**EXERCISE**
Gather each line of the entries below that includes "agent".

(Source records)
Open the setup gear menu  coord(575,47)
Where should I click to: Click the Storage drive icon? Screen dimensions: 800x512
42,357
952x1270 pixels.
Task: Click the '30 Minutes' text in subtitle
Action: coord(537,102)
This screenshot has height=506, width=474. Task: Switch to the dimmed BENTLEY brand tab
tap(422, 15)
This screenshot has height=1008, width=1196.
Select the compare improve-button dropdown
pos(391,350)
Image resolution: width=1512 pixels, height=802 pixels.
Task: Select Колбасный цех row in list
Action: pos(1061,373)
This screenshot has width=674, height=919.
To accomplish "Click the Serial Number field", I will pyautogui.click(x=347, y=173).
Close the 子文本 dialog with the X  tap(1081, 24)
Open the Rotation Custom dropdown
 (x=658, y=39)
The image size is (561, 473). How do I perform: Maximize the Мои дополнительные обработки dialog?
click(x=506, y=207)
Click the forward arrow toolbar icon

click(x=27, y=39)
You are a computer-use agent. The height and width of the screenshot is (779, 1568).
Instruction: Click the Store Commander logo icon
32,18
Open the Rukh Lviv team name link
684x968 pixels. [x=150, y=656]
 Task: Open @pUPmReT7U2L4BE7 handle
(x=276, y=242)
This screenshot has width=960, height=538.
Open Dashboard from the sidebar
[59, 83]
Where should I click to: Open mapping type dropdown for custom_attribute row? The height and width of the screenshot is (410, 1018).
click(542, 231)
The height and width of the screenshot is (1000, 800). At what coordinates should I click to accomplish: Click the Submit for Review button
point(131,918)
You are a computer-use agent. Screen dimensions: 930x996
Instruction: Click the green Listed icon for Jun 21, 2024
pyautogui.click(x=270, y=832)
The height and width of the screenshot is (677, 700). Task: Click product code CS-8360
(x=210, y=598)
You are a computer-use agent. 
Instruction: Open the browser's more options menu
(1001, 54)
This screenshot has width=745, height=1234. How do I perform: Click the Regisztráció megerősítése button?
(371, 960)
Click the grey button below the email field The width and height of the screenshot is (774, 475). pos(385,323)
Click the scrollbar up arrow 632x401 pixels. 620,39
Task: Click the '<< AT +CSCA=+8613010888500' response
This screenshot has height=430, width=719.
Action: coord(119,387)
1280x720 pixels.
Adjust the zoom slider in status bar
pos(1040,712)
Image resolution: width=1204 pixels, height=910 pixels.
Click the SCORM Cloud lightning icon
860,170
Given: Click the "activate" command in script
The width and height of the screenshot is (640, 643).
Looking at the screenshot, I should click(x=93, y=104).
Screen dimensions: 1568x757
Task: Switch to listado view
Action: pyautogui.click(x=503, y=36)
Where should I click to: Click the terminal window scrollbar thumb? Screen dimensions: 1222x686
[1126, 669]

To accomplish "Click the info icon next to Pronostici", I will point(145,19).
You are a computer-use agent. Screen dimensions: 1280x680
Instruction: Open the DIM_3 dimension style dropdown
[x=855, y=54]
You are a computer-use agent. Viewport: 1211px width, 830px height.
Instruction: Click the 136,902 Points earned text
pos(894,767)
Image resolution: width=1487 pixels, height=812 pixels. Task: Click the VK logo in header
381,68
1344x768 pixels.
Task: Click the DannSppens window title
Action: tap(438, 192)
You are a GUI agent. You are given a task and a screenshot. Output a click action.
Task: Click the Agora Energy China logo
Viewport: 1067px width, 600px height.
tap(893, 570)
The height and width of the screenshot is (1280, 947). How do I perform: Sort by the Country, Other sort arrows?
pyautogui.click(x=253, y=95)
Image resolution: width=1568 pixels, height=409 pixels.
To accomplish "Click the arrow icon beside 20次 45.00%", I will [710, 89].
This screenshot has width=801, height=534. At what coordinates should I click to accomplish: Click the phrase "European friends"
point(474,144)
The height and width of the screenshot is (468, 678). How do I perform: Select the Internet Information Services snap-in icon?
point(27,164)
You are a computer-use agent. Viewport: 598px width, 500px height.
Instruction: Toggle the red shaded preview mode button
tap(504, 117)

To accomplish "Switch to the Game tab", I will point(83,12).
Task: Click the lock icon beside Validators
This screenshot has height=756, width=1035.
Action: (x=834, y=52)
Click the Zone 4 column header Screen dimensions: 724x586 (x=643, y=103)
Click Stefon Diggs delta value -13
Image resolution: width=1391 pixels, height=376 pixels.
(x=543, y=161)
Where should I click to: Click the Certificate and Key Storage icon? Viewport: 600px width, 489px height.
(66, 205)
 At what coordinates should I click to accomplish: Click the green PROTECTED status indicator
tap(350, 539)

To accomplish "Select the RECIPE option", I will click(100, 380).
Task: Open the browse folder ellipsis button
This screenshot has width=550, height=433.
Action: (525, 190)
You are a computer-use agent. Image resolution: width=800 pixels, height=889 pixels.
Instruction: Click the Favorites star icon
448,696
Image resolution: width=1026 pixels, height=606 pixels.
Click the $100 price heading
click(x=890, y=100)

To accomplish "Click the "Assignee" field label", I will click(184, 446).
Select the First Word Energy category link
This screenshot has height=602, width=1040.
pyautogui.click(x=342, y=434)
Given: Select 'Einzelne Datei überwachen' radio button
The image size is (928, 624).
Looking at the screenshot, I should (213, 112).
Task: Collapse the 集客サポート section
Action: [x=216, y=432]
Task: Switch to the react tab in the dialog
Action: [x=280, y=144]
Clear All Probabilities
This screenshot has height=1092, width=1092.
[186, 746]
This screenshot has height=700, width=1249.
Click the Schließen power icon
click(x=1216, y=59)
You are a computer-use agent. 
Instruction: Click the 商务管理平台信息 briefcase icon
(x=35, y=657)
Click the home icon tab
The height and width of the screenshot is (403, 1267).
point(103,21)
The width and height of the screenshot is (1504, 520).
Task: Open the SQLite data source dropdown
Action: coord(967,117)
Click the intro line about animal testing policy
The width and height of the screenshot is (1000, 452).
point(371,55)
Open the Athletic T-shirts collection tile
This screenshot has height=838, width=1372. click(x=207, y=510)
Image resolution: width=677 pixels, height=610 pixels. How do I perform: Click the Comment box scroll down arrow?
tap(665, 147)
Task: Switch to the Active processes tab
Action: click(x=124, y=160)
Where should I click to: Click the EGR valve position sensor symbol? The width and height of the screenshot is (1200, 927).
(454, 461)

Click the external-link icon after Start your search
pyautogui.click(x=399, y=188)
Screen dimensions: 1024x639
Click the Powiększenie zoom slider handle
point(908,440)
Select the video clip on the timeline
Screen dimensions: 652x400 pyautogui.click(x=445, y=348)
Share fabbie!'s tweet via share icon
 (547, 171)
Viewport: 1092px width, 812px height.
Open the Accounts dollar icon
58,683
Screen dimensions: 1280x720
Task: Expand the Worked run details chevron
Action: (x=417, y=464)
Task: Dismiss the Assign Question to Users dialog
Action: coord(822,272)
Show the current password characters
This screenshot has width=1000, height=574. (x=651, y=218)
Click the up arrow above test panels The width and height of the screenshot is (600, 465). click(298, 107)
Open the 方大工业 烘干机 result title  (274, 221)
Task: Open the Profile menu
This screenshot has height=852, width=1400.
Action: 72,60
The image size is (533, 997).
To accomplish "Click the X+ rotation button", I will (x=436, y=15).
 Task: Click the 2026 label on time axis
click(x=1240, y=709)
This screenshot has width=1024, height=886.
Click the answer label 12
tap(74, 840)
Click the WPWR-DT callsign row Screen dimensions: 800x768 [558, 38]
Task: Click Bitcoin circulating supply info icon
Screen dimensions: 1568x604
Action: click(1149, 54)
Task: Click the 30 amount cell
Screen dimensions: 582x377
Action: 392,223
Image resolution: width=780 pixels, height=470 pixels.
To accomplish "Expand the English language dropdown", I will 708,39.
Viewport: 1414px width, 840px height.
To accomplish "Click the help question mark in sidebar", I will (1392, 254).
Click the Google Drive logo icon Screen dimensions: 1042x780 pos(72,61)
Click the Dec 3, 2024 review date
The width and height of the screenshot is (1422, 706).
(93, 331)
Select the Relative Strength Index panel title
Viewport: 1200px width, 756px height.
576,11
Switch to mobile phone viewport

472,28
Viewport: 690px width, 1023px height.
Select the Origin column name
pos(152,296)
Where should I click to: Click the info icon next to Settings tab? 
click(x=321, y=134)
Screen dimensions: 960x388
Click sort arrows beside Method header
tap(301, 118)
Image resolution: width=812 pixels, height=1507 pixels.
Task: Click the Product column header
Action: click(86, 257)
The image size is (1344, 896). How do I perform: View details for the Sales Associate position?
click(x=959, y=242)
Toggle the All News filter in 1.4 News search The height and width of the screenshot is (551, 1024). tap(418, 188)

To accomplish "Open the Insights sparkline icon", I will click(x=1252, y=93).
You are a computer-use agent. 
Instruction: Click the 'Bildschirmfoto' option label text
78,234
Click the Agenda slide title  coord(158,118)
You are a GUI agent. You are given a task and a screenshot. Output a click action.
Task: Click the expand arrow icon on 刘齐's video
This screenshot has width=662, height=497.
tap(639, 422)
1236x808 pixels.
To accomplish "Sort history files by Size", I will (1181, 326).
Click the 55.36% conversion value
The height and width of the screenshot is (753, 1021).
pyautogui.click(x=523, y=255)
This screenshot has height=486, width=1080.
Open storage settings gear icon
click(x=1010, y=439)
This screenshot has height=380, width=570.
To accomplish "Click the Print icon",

**YOUR RESPONSE**
You are a computer-use agent. The height and width of the screenshot is (779, 1568).
You are a computer-use agent. Screen dimensions: 930x996
You are a computer-use agent. 
You are a computer-use agent. Screen dimensions: 1280x680
You are a computer-use agent. Viewport: 1211px width, 830px height.
You are a GUI agent. You are given a task and a screenshot. Output a click action.
You are a computer-use agent. Viewport: 598px width, 500px height.
You are a computer-use agent. Image resolution: width=800 pixels, height=889 pixels.
You are a computer-use agent. 
You are a computer-use agent. 
You are a GUI agent. You are given a task and a screenshot. Output a click action.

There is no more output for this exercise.